You might even say that it was Galileo who trespassed in theological matters more than the Church trying to sneak theology into science. He started to sneak his science into the interpretation of the Holy Bible. He got into most of his trouble because he mocked the pope personally and impugned his intelligence. Cardinal Robert Bellarmine, and other church officials, worked carefully and slowly on this matter: there was no rush to condemn him, but a long period of tension. Galileo was finally placed under house arrest. He continued corresponding with his illegitimate daughter, who was a nun in a nearby convent, and he had to pray the Seven Penitential Psalms from the Old Testament every day—not the most onerous punishment in the world.

In the modern era, of course, the great historical attack against the Catholic Church comes from the supposed silence and inaction of Pope Pius XII, standing by while Jews were tortured and murdered during the Nazi Holocaust. The supreme irony about this historical canard is that after World War II, Pope Pius XII was hailed by survivors of the Holocaust and the first leaders of Israel, like Golda Meir, as a great “righteous Gentile.” He was lauded for his efforts to protect the Jewish people in Italy (in Rome especially), and throughout the period leading up to and during the war, his consistent call for peace. Yet, because of a play, a work of dramatic fiction presented in the early 1960s, Pope Pius XII posthumously became the target of attack because he supposedly did not denounce the Nazi regime, at least not in the terms that some now wanted him to use then. The title of the play is “The Deputy,” by Rolf Hochhuth. Once it appeared on the stage, the pope’s reputation changed dramatically. He became known as “Hitler’s Pope” (from the title of John Cornwell’s 1999 book).

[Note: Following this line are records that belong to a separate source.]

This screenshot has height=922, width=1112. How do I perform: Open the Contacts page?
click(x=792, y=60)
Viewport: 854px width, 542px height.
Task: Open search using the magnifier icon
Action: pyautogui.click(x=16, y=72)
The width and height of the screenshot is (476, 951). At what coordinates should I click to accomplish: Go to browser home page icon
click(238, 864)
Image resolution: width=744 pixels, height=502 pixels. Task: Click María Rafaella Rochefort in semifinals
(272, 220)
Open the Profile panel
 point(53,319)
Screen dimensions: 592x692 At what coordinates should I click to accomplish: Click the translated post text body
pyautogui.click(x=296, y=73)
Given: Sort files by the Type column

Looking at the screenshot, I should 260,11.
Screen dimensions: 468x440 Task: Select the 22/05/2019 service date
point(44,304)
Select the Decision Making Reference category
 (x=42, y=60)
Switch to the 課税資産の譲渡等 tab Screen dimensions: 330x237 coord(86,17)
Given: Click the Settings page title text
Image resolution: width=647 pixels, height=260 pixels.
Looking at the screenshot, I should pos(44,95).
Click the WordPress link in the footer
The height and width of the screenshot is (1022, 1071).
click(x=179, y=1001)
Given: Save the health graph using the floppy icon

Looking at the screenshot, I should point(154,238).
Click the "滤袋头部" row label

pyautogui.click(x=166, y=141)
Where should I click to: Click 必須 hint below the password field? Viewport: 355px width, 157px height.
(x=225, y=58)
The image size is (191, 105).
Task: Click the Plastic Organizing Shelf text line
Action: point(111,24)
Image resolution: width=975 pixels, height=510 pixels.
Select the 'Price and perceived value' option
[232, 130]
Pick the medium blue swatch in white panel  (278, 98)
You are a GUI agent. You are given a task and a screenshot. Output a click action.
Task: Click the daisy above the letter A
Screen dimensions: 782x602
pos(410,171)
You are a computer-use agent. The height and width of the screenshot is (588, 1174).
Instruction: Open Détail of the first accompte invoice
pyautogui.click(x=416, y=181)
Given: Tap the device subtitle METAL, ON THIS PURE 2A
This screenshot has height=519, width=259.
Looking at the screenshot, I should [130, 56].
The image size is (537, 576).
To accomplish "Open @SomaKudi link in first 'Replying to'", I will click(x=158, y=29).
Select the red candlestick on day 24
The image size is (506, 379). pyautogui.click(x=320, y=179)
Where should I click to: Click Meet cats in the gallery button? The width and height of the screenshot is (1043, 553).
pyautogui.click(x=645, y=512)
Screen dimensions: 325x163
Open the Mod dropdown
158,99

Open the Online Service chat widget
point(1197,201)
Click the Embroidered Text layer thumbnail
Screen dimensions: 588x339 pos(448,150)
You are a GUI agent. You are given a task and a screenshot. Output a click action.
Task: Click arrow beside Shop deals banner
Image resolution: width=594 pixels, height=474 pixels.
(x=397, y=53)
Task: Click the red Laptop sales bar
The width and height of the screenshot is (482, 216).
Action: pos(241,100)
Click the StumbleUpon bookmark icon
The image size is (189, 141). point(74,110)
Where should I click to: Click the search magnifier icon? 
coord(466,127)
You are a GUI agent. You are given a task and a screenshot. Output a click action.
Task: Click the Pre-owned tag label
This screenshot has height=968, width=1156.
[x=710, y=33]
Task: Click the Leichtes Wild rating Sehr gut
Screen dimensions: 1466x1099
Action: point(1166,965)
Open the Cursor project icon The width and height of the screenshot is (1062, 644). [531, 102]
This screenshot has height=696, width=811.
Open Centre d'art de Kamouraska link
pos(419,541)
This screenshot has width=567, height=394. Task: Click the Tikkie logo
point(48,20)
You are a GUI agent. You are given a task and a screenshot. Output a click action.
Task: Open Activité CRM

Here are a few facts to present against the view that the Catholic Church or Pope Pius XII was silent in the face of Nazi atrocities:

  • Pope Pius XII spoke out clearly against the entire Nazi campaign of invasion of sovereign lands, like Czechoslovakia and Poland.
  • He spoke out against the extermination of Jews directly in his Christmas message of December 1942, and The New York Times praised him for it.
  • Pope Pius XII took many actions to defend Jews:
    1. He issued false documents, including baptismal documents, so that Jewish refugees could emigrate;
    2. He worked with other governments to obtain visas (but not the United States of America or Great Britain, which would not allow immigration of Jewish refugees);
    3. He opened Castel Gandolfo, as well as convents and monasteries throughout Rome and Vatican City, for Jewish Italians to take refuge.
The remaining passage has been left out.